• [TASKS TO PERFORM]:
[1] According to the passage on the Foundation Model Transparency Index, how many companies submitted formal transparency reports when researchers reached out?
[2] Reproduce everything in the passage on the Foundation Model Transparency Index from "The 2025 assessment" down to "decline formal participation.".

• [SELECTED EXTRACT]:
↓
The 2025 assessment expanded coverage to 13 companies, including first-time evaluations of DeepSeek, Alibaba, xAI, and Midjourney. This required methodological flexibility: 7 companies submitted formal transparency reports in response to researcher outreach, while the FMTI team compiled reports for 6 others based on publicly available information. This hybrid approach balances comprehensive coverage against the reality that many companies decline formal participation.
Citing the work follows standard academic formats:
@article{bommasaniklyman2024fmti,
author = {Bommasani, Rishi and
Klyman, Kevin and
Kapoor, Sayash and
Longpre, Shayne and
Xiong, Betty and
Maslej, Nestor and
Liang, Percy},
title = {The Foundation Model Transparency Index v1.1},
month = may,
year = 2024,
url = {https://arxiv.org/abs/2310.12941}
}
The multi-institutional authorship—spanning Stanford’s Institute for Human-Centered AI, Princeton’s Center for IT Policy, and MIT Media Lab—gives the index academic credibility that purely commercial transparency efforts lack. This institutional backing matters when companies contest scores, as researchers can maintain independence from industry pressure.
↑
• [DATASET ENTRIES]:
↓
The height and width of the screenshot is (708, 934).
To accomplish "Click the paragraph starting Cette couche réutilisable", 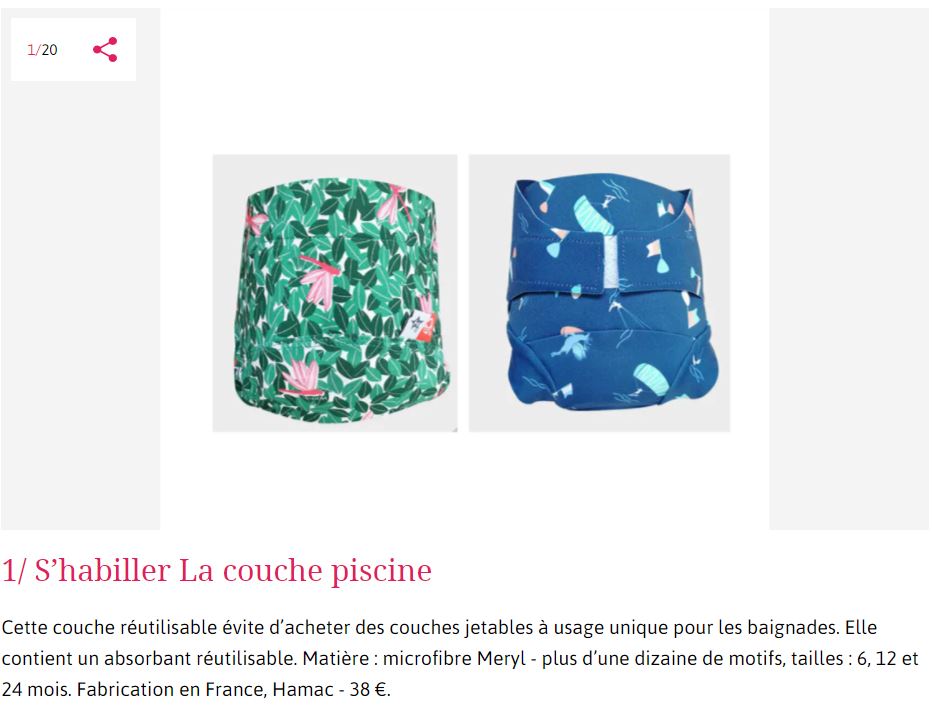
↑
↓
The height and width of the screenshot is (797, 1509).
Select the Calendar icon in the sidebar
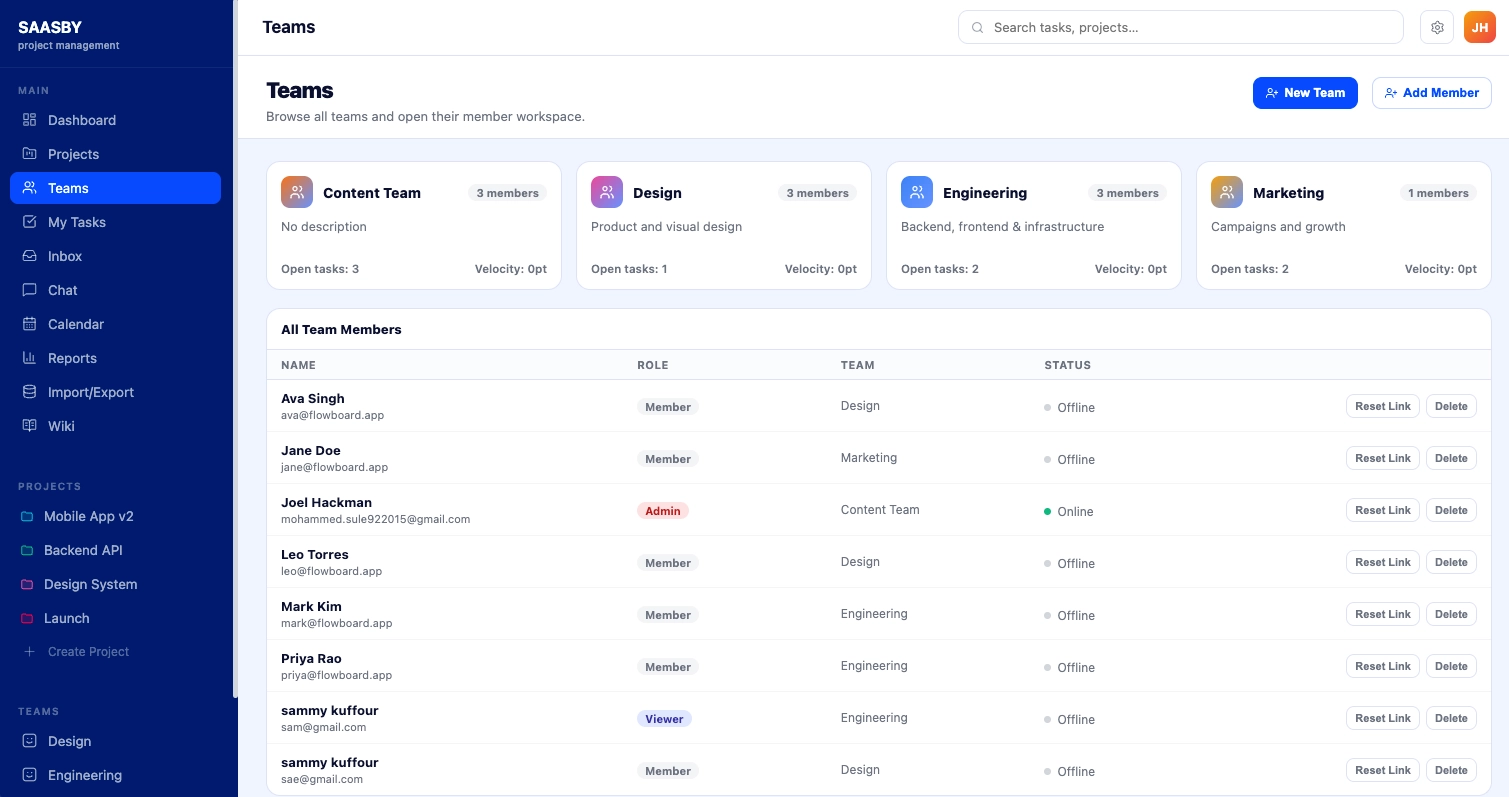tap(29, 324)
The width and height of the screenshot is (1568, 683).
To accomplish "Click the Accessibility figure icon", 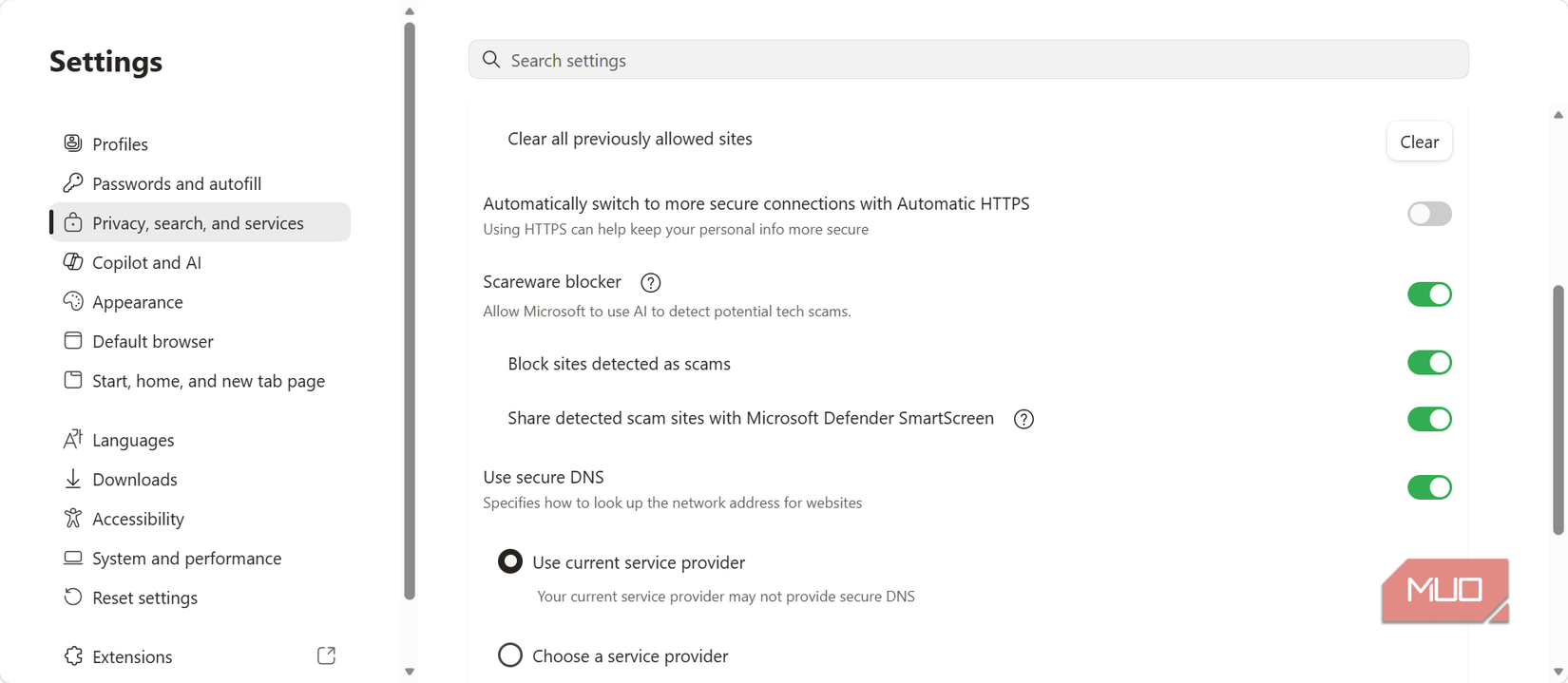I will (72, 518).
↑
• [RESPONSES IN ORDER]:
[1] Seven companies submitted formal transparency reports.

[2]
The 2025 assessment expanded coverage to 13 companies, including first-time evaluations of DeepSeek, Alibaba, xAI, and Midjourney. This required methodological flexibility: 7 companies submitted formal transparency reports in response to researcher outreach, while the FMTI team compiled reports for 6 others based on publicly available information. This hybrid approach balances comprehensive coverage against the reality that many companies decline formal participation.